Donald J. Trump is now the elected President of the United States, and Mike Pence is now Vice President. As someone who didn’t vote for either Trump or Hillary, I wasn’t expecting happiness to be the result of this election. I also wasn’t expecting to spend upwards of three hours crying over the results.
To those of you who don’t get why so many people are “freaking out,” or think that liberals are giant hypocrites for saying what they’re saying about Trump and those who voted for him, I wish to shed light, add an alternate perspective, with nothing but hopes that you will reach out to your fellow Americans in love and compassion.
To some specific demographics, a Trump presidency, working from previously made comments and actions by his supporters, is a terrifying and painful result. Being human, people are assuming the worst; the worst being that everything he promised to do, he will in fact try to do and be successful on some level and that their safety is at risk simply for existing as they are. Muslim women are at a point where they’re unsure that wearing a hijab is a safe practice in America right now. Mexican Americans do not feel safe, much less welcome in their own country. Those in the LGBTQA+ community are terrified that their recently won rights to marriage will be taken away, that homophobia will get worse, and there will be no place for them in America. Those in the black community, I’d bet money, feel much of how they’ve felt for centuries: that their problems are going largely ignored by the white community. Women feel much less safe just for being women because now we have a president who has actively degraded women and their humanity, saying that our bodies are for male consumption. How far back those words were said, under what conditions, all of that is irrelevant because of the impact those words will now have in the lives of women in America.

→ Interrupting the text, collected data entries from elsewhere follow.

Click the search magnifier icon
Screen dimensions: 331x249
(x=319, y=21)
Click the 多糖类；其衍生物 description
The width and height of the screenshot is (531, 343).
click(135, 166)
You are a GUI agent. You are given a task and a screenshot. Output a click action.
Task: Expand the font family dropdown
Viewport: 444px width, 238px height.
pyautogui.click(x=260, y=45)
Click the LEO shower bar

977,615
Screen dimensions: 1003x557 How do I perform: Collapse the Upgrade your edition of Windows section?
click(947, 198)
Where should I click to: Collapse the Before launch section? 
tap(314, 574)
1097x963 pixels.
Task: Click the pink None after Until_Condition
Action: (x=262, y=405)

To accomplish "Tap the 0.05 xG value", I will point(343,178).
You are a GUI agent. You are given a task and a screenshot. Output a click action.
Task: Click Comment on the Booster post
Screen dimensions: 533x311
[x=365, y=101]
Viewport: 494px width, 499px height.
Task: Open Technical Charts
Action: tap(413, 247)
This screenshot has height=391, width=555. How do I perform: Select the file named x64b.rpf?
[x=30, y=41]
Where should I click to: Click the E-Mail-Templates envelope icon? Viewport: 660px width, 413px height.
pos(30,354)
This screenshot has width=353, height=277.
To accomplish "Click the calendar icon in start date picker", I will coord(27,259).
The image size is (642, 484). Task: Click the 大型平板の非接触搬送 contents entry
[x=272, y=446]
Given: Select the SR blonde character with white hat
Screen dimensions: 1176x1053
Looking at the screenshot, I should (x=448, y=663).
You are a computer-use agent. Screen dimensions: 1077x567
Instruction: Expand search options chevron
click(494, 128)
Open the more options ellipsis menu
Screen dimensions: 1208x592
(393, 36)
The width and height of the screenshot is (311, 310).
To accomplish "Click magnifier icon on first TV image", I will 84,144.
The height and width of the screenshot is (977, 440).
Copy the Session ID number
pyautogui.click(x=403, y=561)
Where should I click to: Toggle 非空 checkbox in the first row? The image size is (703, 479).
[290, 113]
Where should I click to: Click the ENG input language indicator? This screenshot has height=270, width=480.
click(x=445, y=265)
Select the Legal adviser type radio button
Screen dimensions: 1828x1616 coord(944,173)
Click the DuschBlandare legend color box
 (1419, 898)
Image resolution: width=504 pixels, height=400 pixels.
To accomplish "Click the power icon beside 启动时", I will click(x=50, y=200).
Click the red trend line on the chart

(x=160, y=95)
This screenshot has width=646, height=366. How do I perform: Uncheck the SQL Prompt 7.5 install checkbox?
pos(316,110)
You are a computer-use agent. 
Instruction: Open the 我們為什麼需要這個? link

I don’t claim to know or understand everyone from these communities, I know that I couldn’t possibly, as a white Christian female, because of the privilege that I personally come from. But Social Media hurts. It hurts to see the pain, the anxiety, the amount of people afraid to have children, afraid to be open about who they are, afraid to live in a country that, until last Tuesday, seemed just the place to be who you are without fear of your rights being taken away.
This is real. It isn’t something the white conservative or liberal communities can ignore or turn away from. Our fellow Americans need us to protect their rights, they need us to show them that we are good, our country is already great and that differences make us better as a country. If you’ve never woken up worried to walk the streets of your town, never felt like an outsider in your own country, never worried about the safety of loved ones who live a different lifestyle, religion, or have a different color skin than you do, please try to feel empathy as best you can for the people who do feel that. If the suicide hotline is busy on the night of the election because it is overloaded with calls, that is your problem as an American. If transgender or transsexual kids are committing suicide because of the results of this election, that is your problem as an American.
What do you do about these problems?
You show compassion. You look past differences and see humanity. You lay down your prejudices and pick up a bible. See how that Jesus character treated people of different religions, races, creeds?
He died for them.
And He had plenty of reasons not to, but He knew what the better choice was, and He chose that their opportunity to choose for themselves what their life will be was more important than any disagreements.
Consider this the next four years and please try to understand why this isn’t an easy thing for people who don’t look and think like you. You’ll learn things you never knew you never knew.